• Document excerpt:
▽
That would be my vote is K&M because we did Mike's last year for the onroad charity race. But let's here the votes of those that will be working this in and see what happens.

PD2


----------



## cjtamu (Sep 22, 2004)

What we really need to hear are the voices of the people who are going to be racing, both the in-town guys and out of towners. Anybody with a preference feel free to PM me or email to [email protected] so we're not discussing one track over the other on the 'Net. Both owners/tracks have been nothing but good to us and I don't want a ******* match started. This is a fundraiser, and the first offroad one in several years, so what we want is the biggest turnout we can get. I'll get this posted on a few other sites and ask for feedback. Once we decide where, then we'll see what date and get things moving. I know I'm in, Biff's in, Fuzzy is in. Who else wants to help? I'm going to put up another thread.


----------



## Gary (May 21, 2004)

Sorry about being out the loop for awhile guys. (Flu) But I agree with Chris. E Mail him with your choice of tracks but please only do so if your willing to race at either track regardless of where it ends up.

We have alot to talk about as far as details go, so lets Git er Done!


----------



## Gary (May 21, 2004)

Oh BTW. The only offroader I have would fall into the vintage class. Hint!


----------



## RCPro (Feb 1, 2006)

Well that fits Gary since YOUR vintage too! LOL

Okay we'll hold off on where and when to see what the racers would like. I suggest hitting RCFiles, Sgrid and other forums with the question to get more input.
Let's discuss the format. I vote
Saturday - Electric - stk & mod buggy & truck plus mod 4wd.
△
• Records supplied:
▽
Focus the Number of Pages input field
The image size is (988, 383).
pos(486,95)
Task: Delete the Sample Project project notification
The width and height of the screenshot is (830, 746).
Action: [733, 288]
△
▽
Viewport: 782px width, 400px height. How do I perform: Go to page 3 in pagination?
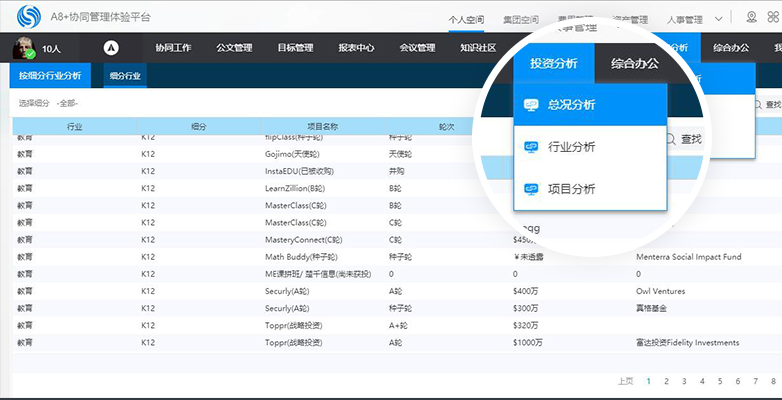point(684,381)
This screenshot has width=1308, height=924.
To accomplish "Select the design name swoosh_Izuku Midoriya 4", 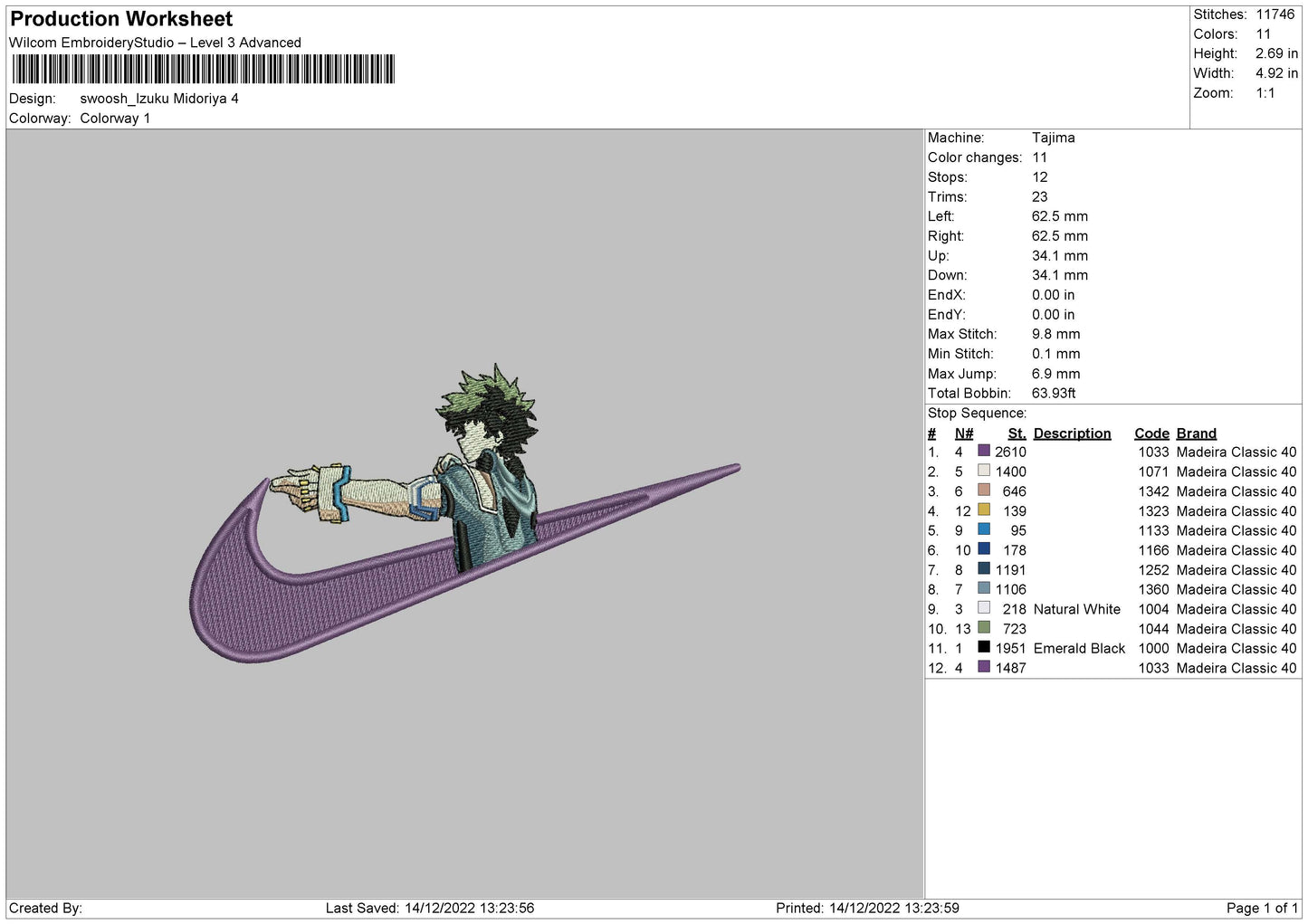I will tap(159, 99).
△
• Questions:
- 1) Reproduce the part of the race thread that opens with the words containing "That would be" and closes with "(Sep 22, 2004)".
- 2) Answer from the race thread:
(a) Which track does PD2 vote for?
(b) What kept Gary out of the loop for a while?
(c) Which class would Gary's only offroader fall into?
Rely only on the race thread, not the material.

• Results for the exercise:
- 1)
That would be my vote is K&M because we did Mike's last year for the onroad charity race. But let's here the votes of those that will be working this in and see what happens.

PD2


----------



## cjtamu (Sep 22, 2004)

- 2)
(a) K&M
(b) The flu
(c) The vintage class